Badr bin Abdullah bin Mohammed bin Farhan Al Saud ( Badr bin ʿAbdullāh bin Moḥammed bin Farḥān Āl Suʿūd; born 16 August 1985) is a Saudi Arabian businessman and government official who is the inaugural Saudi Arabian minister of culture. He is in charge of various key positions directly related to the execution of Saudi Vision 2030. Prior to his appointment as minister of culture, he was the chairman of Saudi Research and Marketing Group.

Early life and education
Prince Badr was born on 16 August 1985. He received a bachelor's degree in law from King Saud University.

Business career
Prince Badr began his career as a business executive and investor in the fields of energy, real estate and telecoms.

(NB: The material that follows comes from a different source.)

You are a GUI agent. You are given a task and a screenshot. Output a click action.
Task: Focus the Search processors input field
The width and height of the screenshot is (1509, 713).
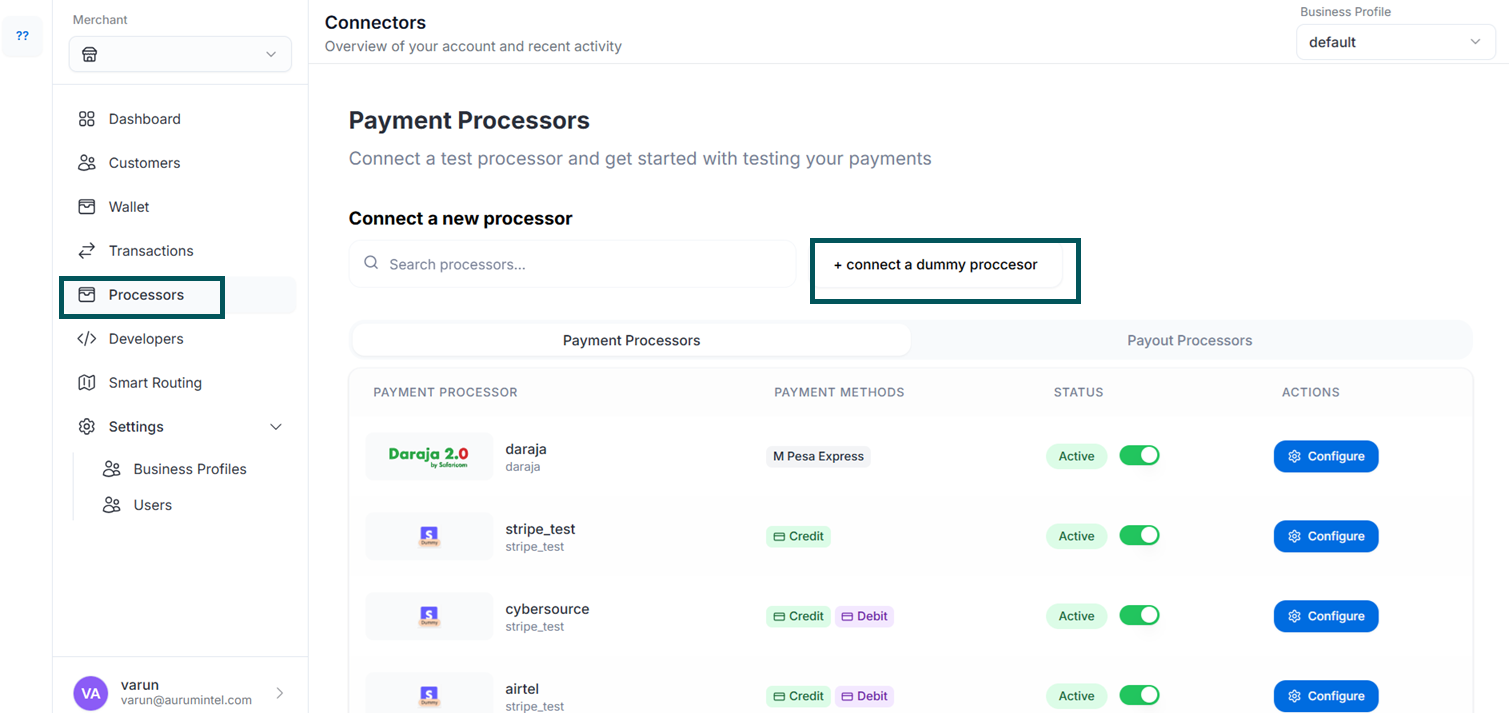pos(585,264)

In December 2015, Prince Badr was appointed chairman of Saudi Research and Marketing Group (SRMG), one of the largest media publishing companies in the Middle East, which subsequently expanded its operations into the United States and United Kingdom. Further developments during his tenure included a deal in September 2017 with Bloomberg to launch its first Arabic-language news service, Bloomberg Al Arabiya; followed by the acquisition of a 51% stake in the Saudi online financial news service Argaam.

Government positions

Royal Commission for Al-'Ula

In June 2017 Prince Badr was appointed as governor of the Royal Commission for Al-'Ula, a newly established body to develop the 2,000 year-old historical site of Al-'Ula, in Madinah province, into a cultural attraction. In April 2018 he signed an agreement with French minister of Europe and foreign affairs Jean-Yves Le Drian to involve French expertise in the restoration of Al-'Ula over a ten-year period.

Minister of Culture and other positions
In April 2018 Prince Badr was appointed to the board of the General Authority for Culture.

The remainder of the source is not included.